Reputation: 515
I'm just trying to get myself familiar with dataclass in python. One thing I learned from some readings online is that, we can turn the regular class definition with a mutable class variable (which is a bad thing), into dataclass and that would prevent it. For example:
regular class:
class A:
a = []
def __init__(self):
self.b = 1
this could have potential issue where different instances share the same class variable a
, and modify a
unknowingly.
and with dataclass:
@dataclass
class A:
a: list = []
def __init__(self):
self.b = 1
this does not allow me to write this class by raising error:
ValueError: mutable default <class 'list'> for field a is not allowed: use default_factory
however, if I simply get rid of the type annotation:
@dataclass
class A:
a = []
def __init__(self):
self.b = 1
there is no complaint at all and a
is still shared across different instances.
Is this expected?
How come the simple type annotation would change the behavior of the class variable?
(I'm using python 3.7.6
)
Upvotes: 3
Views: 2045
Reputation: 454
When you declare
@dataclass
class A:
a = []
def __init__(self):
self.b = 1
a
is not a dataclass field.
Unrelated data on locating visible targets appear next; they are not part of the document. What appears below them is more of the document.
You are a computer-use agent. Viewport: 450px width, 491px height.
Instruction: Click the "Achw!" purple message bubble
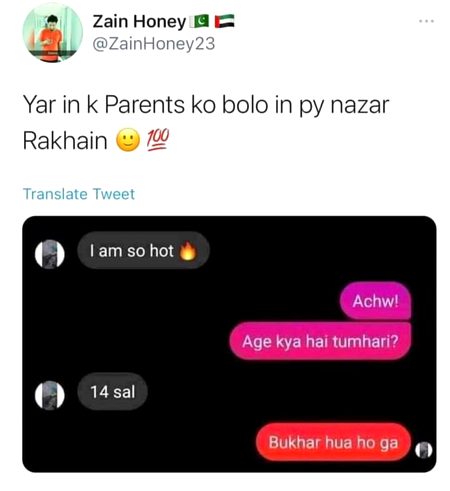[x=375, y=301]
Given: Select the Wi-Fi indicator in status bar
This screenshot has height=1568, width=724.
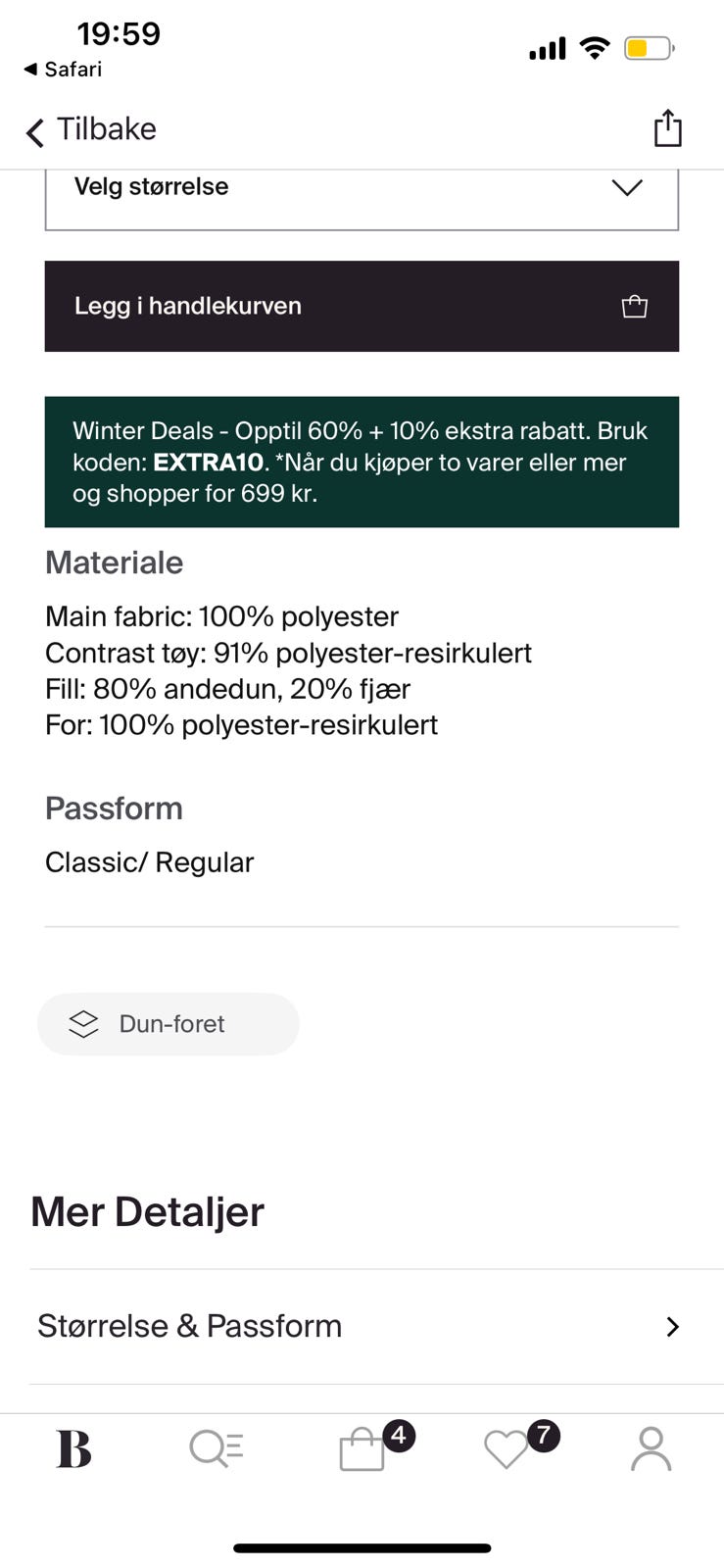Looking at the screenshot, I should tap(594, 47).
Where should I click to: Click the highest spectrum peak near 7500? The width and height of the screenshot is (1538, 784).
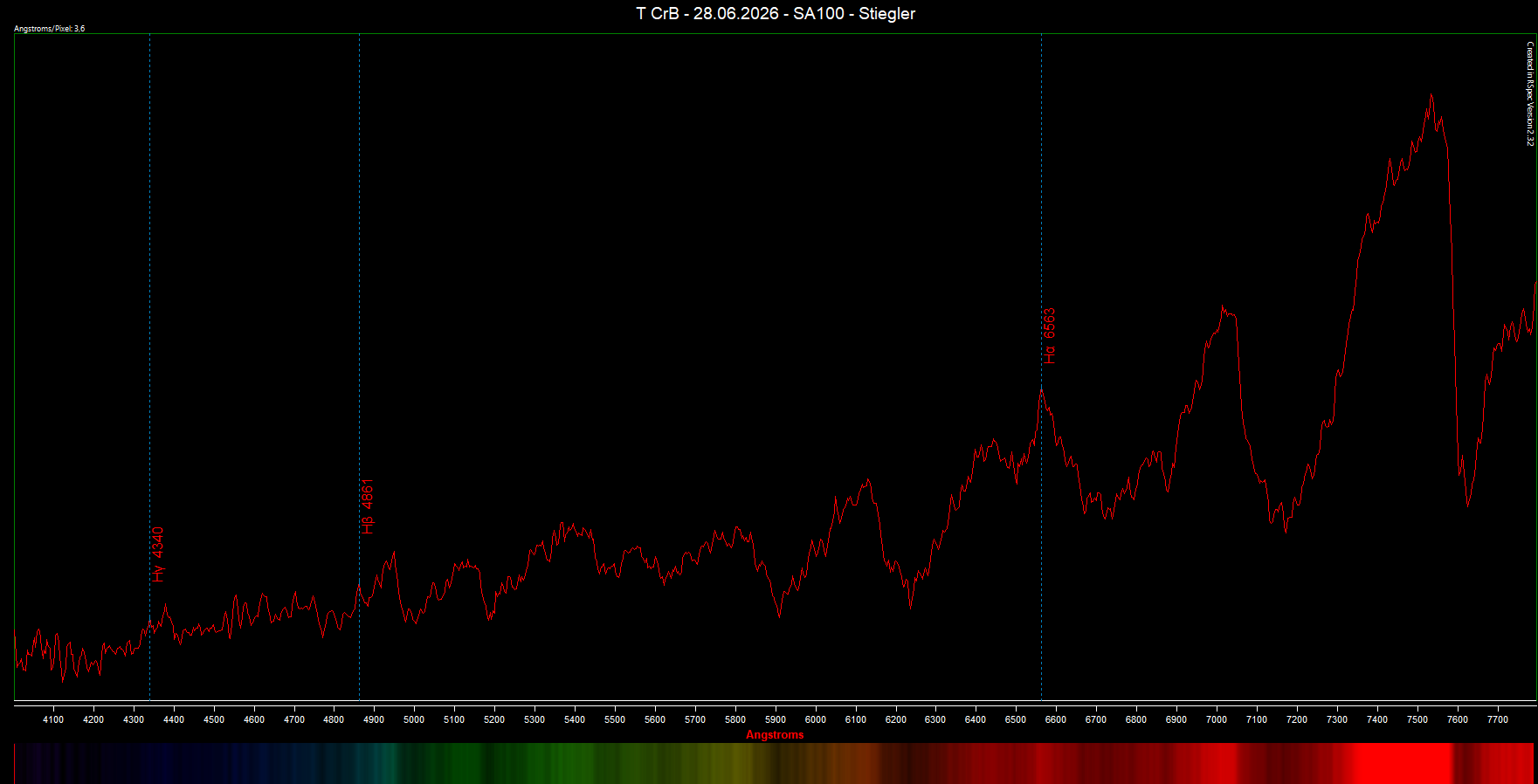pyautogui.click(x=1431, y=94)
REF: https://github.com/ericvsmith/dataclasses/issues/2#issuecomment-302987864
You can take a look at __dataclass_fields__
and __annotations__
fields after declaring the class.
In [55]: @dataclass
...: class A:
...: a: list = field(default_factory=list)
...:
...: def __init__(self):
...: self.b = 1
...:
In [56]: A.__dict__
Out[56]:
mappingproxy({'__module__': '__main__',
'__annotations__': {'a': list},
'__init__': <function __main__.A.__init__(self)>,
'__dict__': <attribute '__dict__' of 'A' objects>,
'__weakref__': <attribute '__weakref__' of 'A' objects>,
'__doc__': 'A()',
'__dataclass_params__': _DataclassParams(init=True,repr=True,eq=True,order=False,unsafe_hash=False,frozen=False),
'__dataclass_fields__': {'a': Field(name='a',type=<class 'list'>,default=<dataclasses._MISSING_TYPE object at 0x7f8a27ada250>,default_factory=<class 'list'>,init=True,repr=True,hash=None,compare=True,metadata=mappingproxy({}),_field_type=_FIELD)},
'__repr__': <function dataclasses.__repr__(self)>,
'__eq__': <function dataclasses.__eq__(self, other)>,
'__hash__': None})
In [57]: @dataclass
...: class A:
...: a = []
...:
...: def __init__(self):
...: self.b = 1
...:
In [58]: A.__dict__
Out[58]:
mappingproxy({'__module__': '__main__',
'a': [],
'__init__': <function __main__.A.__init__(self)>,
'__dict__': <attribute '__dict__' of 'A' objects>,
'__weakref__': <attribute '__weakref__' of 'A' objects>,
'__doc__': 'A()',
'__dataclass_params__': _DataclassParams(init=True,repr=True,eq=True,order=False,unsafe_hash=False,frozen=False),
'__dataclass_fields__': {},
'__repr__': <function dataclasses.__repr__(self)>,
'__eq__': <function dataclasses.__eq__(self, other)>,
'__hash__': None})
From PEP 557:
The dataclass decorator examines the class to find fields. A field is defined as any variable identified in __annotations__
. That is, a variable that has a type annotation. REF: How to add a dataclass field without annotating the type?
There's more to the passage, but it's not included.